Helen's attendance at Mesto Zensk was assisted by a grant from Creative New Zealand.

swim - Mesto Zensk; photographer Nada Zgank

"swim" is a live performance by four players for an off-line audience. One person appears on stage in the venue with the proximal audience, while the other three perform remotely, using the internet and chat technologies to appear on a screen. Everything takes place in real time, nothing has been pre-recorded.

"I'm going to a party. For a moment, it crossed my mind that I had to pick you up. But I can't."

The performance begins with the "Laptop Dance", after which the onstage performer (Helen Varley Jamieson) connects to the internet and finds her remote collaborators in chat rooms in cyberspace.

swim - Mesto Zensk; photographer Nada Zgank

From her London home, Karla Ptacek appears as online academic Professor H. Ero and delivers a lecture about a groundbreaking cyberformance, as Helen performs it on stage.

"During the performance, the artist will approach a web cam and slowly unbutton and remove the leather coat to reveal the petticoat. She may or may not wear a wig - this will be a spur of the moment decision and will represent the spontaneity of the cyber-relationship. The protective, prophylactic presence of the leather coat juxtaposed with the intimate vulnerability of the petticoat symbolises the dichotomy of public and private in cyberspace, the simultaneous safety of distance and danger of exposure of the heart on(the)line. That the artist is naked underneath the petticoat symbolises absolutely nothing but is purely to enhance the erotic effect for the voyeur."

The other two remote performers (Leena Saarinen in Finland and Vicki Smith in Aotearoa) contribute word images that underline the theme of the lecture.

swim - Mesto Zensk; photographer Nada Zgank

In the Palace (graphic/sonic chat application), the avatars tell the story of Hero and Leander, lovers from Greek mythology who must swim across the Dardanelles to be together. The nightly swimming is a metaphor for the journey across cyberspace.

The web cam windows show jpegs of the avatar being operated by each remote performer.
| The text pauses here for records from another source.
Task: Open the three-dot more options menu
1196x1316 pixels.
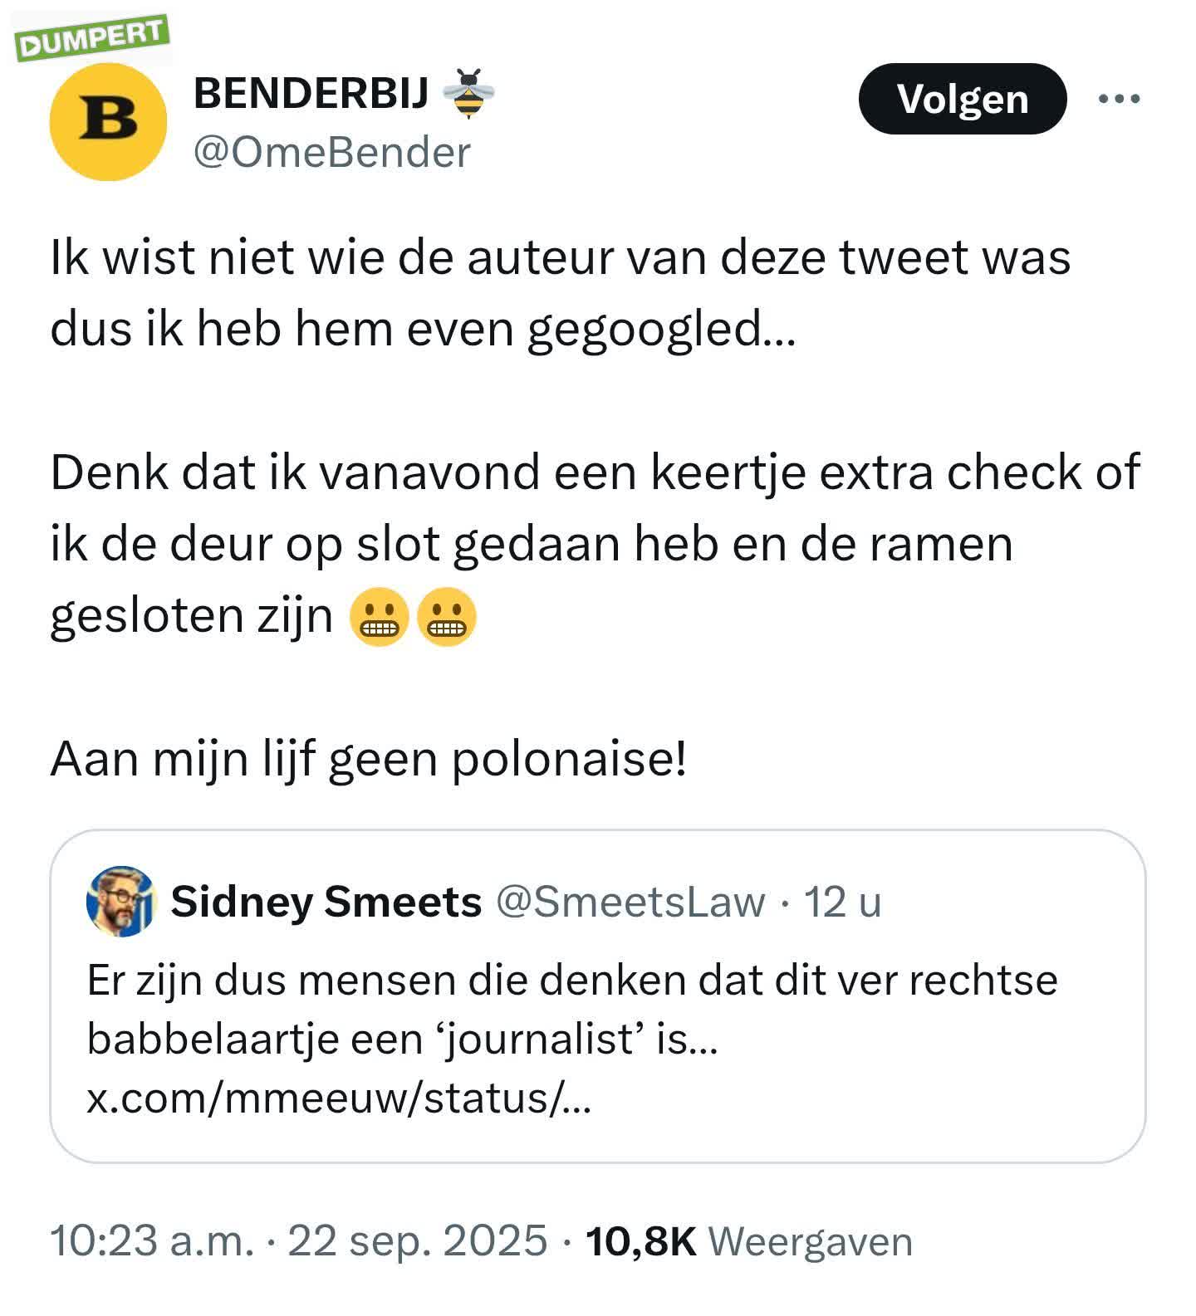Action: pos(1119,99)
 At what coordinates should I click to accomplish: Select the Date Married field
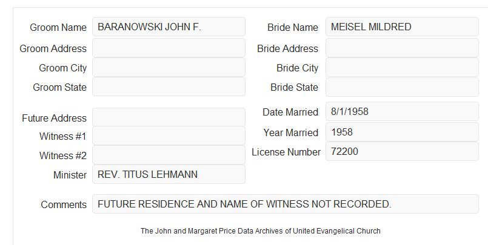tap(402, 111)
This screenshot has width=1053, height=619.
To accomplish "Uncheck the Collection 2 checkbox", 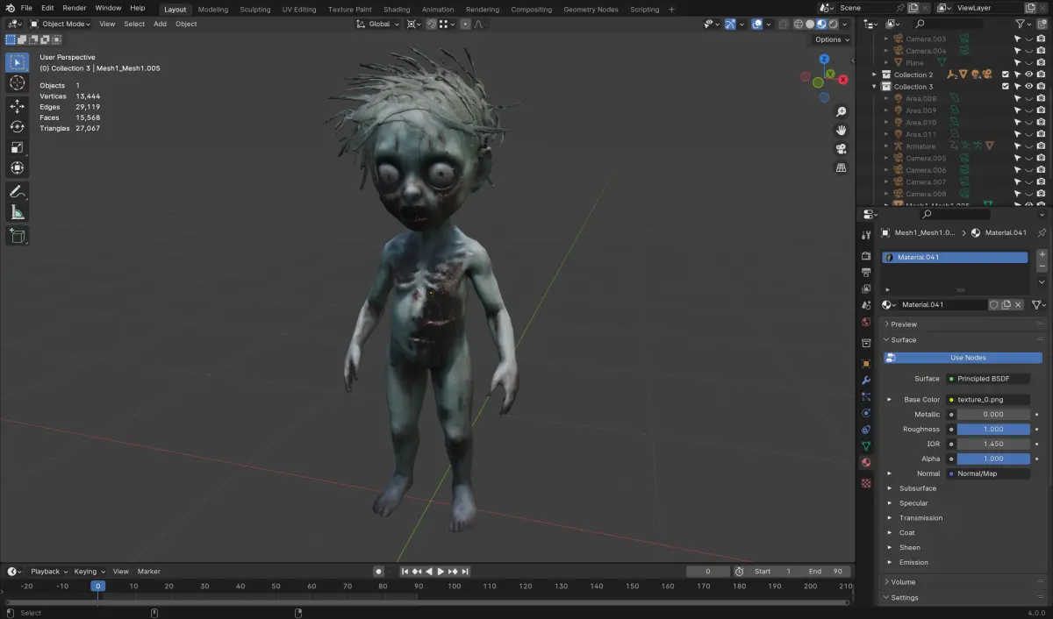I will click(x=1005, y=75).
On stage, Helen prepares for the next scene by donning a swimming cap and goggles, while on screen the avatars enact the tragic ending of Hero and Leander's love.

swim - Mesto Zensk; photographer Nada Zgank

The four performers begin to swim towards the idea of love, but Helen suffers the same fate as Leander, with a virtual drowning. The remote performers must act quickly to save her. Luckily, they come up with the Maori legend of Hinemoana and Tutanekai, which offers a more optimistic future for aquatic lovers and brings Helen back to life.

With the understanding that people in cyberspace are also be real, that cyber-relationships are between real people, the human faces behind the avatars reappear in their web cam windows.

swim - Mesto Zensk; photographer Nada Zgank

Acknowledging the temporeality and transience of cyberspace, Helen gives sage advice on such relationships:

"Don't measure it. Don't mourn it when it's gone. Don't hold on."

Different technical challenges arise in every performance, and in this performance in Ljubljana, Leena experienced lag (for the first time!), causing her web cam image to freeze instead of displaying a word jpeg.

swim - Mesto Zensk; photographer Nada Zgank

The remote players disconnect, leaving Helen alone onstage. She closes her computer, balances it on her head, and leaves the stage after delivering her final lines - an echo of the lines at the start of the performance:

"We're going to a party. For a moment, it crossed my mind that I had to pick you up. But - you are here."